Start of Data listing

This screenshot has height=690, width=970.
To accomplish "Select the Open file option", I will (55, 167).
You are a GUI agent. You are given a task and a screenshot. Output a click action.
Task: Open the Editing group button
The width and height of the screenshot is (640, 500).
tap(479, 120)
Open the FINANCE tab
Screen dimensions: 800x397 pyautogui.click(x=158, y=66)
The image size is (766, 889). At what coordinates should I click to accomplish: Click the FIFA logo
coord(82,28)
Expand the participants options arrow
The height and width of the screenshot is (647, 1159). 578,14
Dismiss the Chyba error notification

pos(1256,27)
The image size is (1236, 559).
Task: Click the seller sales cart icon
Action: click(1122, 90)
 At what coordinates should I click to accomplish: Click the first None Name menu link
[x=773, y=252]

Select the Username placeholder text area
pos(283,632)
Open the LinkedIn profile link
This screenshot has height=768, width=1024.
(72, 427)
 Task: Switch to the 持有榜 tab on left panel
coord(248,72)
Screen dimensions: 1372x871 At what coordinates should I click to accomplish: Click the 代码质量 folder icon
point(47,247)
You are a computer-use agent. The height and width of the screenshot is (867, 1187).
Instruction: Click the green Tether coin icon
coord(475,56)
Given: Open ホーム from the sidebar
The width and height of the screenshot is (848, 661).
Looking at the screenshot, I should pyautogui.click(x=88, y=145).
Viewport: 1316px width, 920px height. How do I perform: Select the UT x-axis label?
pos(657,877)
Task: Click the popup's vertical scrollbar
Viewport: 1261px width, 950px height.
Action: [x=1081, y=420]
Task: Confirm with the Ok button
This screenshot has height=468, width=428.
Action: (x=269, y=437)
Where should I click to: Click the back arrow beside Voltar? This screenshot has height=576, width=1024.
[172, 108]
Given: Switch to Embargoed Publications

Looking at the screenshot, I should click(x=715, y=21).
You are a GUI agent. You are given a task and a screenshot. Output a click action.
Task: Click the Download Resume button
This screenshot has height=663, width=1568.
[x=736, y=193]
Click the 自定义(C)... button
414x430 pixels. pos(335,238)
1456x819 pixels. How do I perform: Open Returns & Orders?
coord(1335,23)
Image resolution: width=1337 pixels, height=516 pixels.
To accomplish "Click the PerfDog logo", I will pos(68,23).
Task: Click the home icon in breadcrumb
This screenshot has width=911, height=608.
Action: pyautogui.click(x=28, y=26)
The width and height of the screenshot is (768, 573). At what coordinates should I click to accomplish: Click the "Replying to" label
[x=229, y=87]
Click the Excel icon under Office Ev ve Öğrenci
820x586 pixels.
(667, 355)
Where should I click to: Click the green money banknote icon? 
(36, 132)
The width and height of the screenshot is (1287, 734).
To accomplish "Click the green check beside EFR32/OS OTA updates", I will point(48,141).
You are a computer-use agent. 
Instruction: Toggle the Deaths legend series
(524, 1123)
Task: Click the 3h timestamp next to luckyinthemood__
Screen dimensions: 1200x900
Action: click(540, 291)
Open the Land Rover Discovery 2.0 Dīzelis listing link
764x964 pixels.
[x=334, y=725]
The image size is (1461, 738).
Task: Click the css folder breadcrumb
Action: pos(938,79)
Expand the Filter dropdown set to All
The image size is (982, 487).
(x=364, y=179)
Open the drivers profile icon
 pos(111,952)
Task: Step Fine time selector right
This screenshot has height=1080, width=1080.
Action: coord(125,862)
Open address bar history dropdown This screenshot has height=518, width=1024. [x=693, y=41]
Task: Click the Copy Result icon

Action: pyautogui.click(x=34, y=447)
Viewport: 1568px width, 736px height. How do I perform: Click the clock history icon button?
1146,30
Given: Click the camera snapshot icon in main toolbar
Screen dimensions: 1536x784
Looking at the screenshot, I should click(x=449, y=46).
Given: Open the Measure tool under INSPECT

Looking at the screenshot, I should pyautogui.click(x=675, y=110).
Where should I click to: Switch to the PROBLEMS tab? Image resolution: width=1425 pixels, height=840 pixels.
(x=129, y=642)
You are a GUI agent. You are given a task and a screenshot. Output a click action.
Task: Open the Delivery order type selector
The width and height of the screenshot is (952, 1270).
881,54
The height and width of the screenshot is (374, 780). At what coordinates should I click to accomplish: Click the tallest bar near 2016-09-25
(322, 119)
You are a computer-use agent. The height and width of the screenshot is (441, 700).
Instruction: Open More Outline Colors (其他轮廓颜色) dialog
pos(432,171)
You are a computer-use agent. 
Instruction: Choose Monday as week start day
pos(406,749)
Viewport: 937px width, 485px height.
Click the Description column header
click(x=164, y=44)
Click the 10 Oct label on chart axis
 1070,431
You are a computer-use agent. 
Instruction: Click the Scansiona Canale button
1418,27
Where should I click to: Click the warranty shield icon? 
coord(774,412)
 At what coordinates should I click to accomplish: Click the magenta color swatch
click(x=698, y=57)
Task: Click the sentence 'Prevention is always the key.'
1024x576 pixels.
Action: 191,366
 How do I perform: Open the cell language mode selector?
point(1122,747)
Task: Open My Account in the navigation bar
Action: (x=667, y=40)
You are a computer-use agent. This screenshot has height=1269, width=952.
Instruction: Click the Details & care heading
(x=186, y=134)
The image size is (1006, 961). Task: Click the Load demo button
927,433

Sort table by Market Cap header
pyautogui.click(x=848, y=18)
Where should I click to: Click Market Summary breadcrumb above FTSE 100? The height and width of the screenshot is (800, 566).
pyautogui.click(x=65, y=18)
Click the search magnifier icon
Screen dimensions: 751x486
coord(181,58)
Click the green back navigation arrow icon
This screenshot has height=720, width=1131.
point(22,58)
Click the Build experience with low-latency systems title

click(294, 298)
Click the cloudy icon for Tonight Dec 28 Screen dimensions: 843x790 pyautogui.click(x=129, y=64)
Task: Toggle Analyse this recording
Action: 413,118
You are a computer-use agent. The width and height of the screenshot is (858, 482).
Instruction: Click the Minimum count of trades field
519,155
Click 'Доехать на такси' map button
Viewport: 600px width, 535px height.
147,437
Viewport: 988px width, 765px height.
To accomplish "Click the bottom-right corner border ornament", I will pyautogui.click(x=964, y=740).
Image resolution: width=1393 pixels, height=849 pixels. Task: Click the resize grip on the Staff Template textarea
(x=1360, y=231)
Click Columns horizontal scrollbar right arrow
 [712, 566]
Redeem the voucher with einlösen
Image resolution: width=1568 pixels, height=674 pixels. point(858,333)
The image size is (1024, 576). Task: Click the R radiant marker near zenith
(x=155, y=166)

End of Data listing

- Problem requirements: An exact copy of every line above, start to finish, is required.

- Solution to this task:
This screenshot has height=690, width=970.
To accomplish "Select the Open file option", I will (55, 167).
You are a GUI agent. You are given a task and a screenshot. Output a click action.
Task: Open the Editing group button
The width and height of the screenshot is (640, 500).
tap(479, 120)
Open the FINANCE tab
Screen dimensions: 800x397 pyautogui.click(x=158, y=66)
The image size is (766, 889). At what coordinates should I click to accomplish: Click the FIFA logo
coord(82,28)
Expand the participants options arrow
The height and width of the screenshot is (647, 1159). 578,14
Dismiss the Chyba error notification

pos(1256,27)
The image size is (1236, 559).
Task: Click the seller sales cart icon
Action: click(1122, 90)
 At what coordinates should I click to accomplish: Click the first None Name menu link
[x=773, y=252]

Select the Username placeholder text area
pos(283,632)
Open the LinkedIn profile link
This screenshot has height=768, width=1024.
(72, 427)
 Task: Switch to the 持有榜 tab on left panel
coord(248,72)
Screen dimensions: 1372x871 At what coordinates should I click to accomplish: Click the 代码质量 folder icon
point(47,247)
You are a computer-use agent. The height and width of the screenshot is (867, 1187).
Instruction: Click the green Tether coin icon
coord(475,56)
Given: Open ホーム from the sidebar
The width and height of the screenshot is (848, 661).
Looking at the screenshot, I should pyautogui.click(x=88, y=145).
Viewport: 1316px width, 920px height. How do I perform: Select the UT x-axis label?
pos(657,877)
Task: Click the popup's vertical scrollbar
Viewport: 1261px width, 950px height.
Action: [x=1081, y=420]
Task: Confirm with the Ok button
This screenshot has height=468, width=428.
Action: (x=269, y=437)
Where should I click to: Click the back arrow beside Voltar? This screenshot has height=576, width=1024.
[172, 108]
Given: Switch to Embargoed Publications

Looking at the screenshot, I should click(x=715, y=21).
You are a GUI agent. You are given a task and a screenshot. Output a click action.
Task: Click the Download Resume button
This screenshot has height=663, width=1568.
[x=736, y=193]
Click the 自定义(C)... button
414x430 pixels. pos(335,238)
1456x819 pixels. How do I perform: Open Returns & Orders?
coord(1335,23)
Image resolution: width=1337 pixels, height=516 pixels.
To accomplish "Click the PerfDog logo", I will pos(68,23).
Task: Click the home icon in breadcrumb
This screenshot has width=911, height=608.
Action: pyautogui.click(x=28, y=26)
The width and height of the screenshot is (768, 573). At what coordinates should I click to accomplish: Click the "Replying to" label
[x=229, y=87]
Click the Excel icon under Office Ev ve Öğrenci
820x586 pixels.
(667, 355)
Where should I click to: Click the green money banknote icon? 
(36, 132)
The width and height of the screenshot is (1287, 734).
To accomplish "Click the green check beside EFR32/OS OTA updates", I will point(48,141).
You are a computer-use agent. 
Instruction: Toggle the Deaths legend series
(524, 1123)
Task: Click the 3h timestamp next to luckyinthemood__
Screen dimensions: 1200x900
Action: click(540, 291)
Open the Land Rover Discovery 2.0 Dīzelis listing link
764x964 pixels.
[x=334, y=725]
The image size is (1461, 738).
Task: Click the css folder breadcrumb
Action: pos(938,79)
Expand the Filter dropdown set to All
The image size is (982, 487).
(x=364, y=179)
Open the drivers profile icon
 pos(111,952)
Task: Step Fine time selector right
This screenshot has height=1080, width=1080.
Action: coord(125,862)
Open address bar history dropdown This screenshot has height=518, width=1024. [x=693, y=41]
Task: Click the Copy Result icon

Action: pyautogui.click(x=34, y=447)
Viewport: 1568px width, 736px height. How do I perform: Click the clock history icon button?
1146,30
Given: Click the camera snapshot icon in main toolbar
Screen dimensions: 1536x784
Looking at the screenshot, I should click(x=449, y=46).
Given: Open the Measure tool under INSPECT

Looking at the screenshot, I should pyautogui.click(x=675, y=110).
Where should I click to: Switch to the PROBLEMS tab? Image resolution: width=1425 pixels, height=840 pixels.
(x=129, y=642)
You are a GUI agent. You are given a task and a screenshot. Output a click action.
Task: Open the Delivery order type selector
The width and height of the screenshot is (952, 1270).
881,54
The height and width of the screenshot is (374, 780). At what coordinates should I click to accomplish: Click the tallest bar near 2016-09-25
(322, 119)
You are a computer-use agent. The height and width of the screenshot is (441, 700).
Instruction: Open More Outline Colors (其他轮廓颜色) dialog
pos(432,171)
You are a computer-use agent. 
Instruction: Choose Monday as week start day
pos(406,749)
Viewport: 937px width, 485px height.
Click the Description column header
click(x=164, y=44)
Click the 10 Oct label on chart axis
 1070,431
You are a computer-use agent. 
Instruction: Click the Scansiona Canale button
1418,27
Where should I click to: Click the warranty shield icon? 
coord(774,412)
 At what coordinates should I click to accomplish: Click the magenta color swatch
click(x=698, y=57)
Task: Click the sentence 'Prevention is always the key.'
1024x576 pixels.
Action: 191,366
 How do I perform: Open the cell language mode selector?
point(1122,747)
Task: Open My Account in the navigation bar
Action: (x=667, y=40)
You are a computer-use agent. This screenshot has height=1269, width=952.
Instruction: Click the Details & care heading
(x=186, y=134)
The image size is (1006, 961). Task: Click the Load demo button
927,433

Sort table by Market Cap header
pyautogui.click(x=848, y=18)
Where should I click to: Click Market Summary breadcrumb above FTSE 100? The height and width of the screenshot is (800, 566).
pyautogui.click(x=65, y=18)
Click the search magnifier icon
Screen dimensions: 751x486
coord(181,58)
Click the green back navigation arrow icon
This screenshot has height=720, width=1131.
point(22,58)
Click the Build experience with low-latency systems title

click(294, 298)
Click the cloudy icon for Tonight Dec 28 Screen dimensions: 843x790 pyautogui.click(x=129, y=64)
Task: Toggle Analyse this recording
Action: 413,118
You are a computer-use agent. The width and height of the screenshot is (858, 482).
Instruction: Click the Minimum count of trades field
519,155
Click 'Доехать на такси' map button
Viewport: 600px width, 535px height.
147,437
Viewport: 988px width, 765px height.
To accomplish "Click the bottom-right corner border ornament", I will pyautogui.click(x=964, y=740).
Image resolution: width=1393 pixels, height=849 pixels. Task: Click the resize grip on the Staff Template textarea
(x=1360, y=231)
Click Columns horizontal scrollbar right arrow
 [712, 566]
Redeem the voucher with einlösen
Image resolution: width=1568 pixels, height=674 pixels. point(858,333)
The image size is (1024, 576). Task: Click the R radiant marker near zenith
(x=155, y=166)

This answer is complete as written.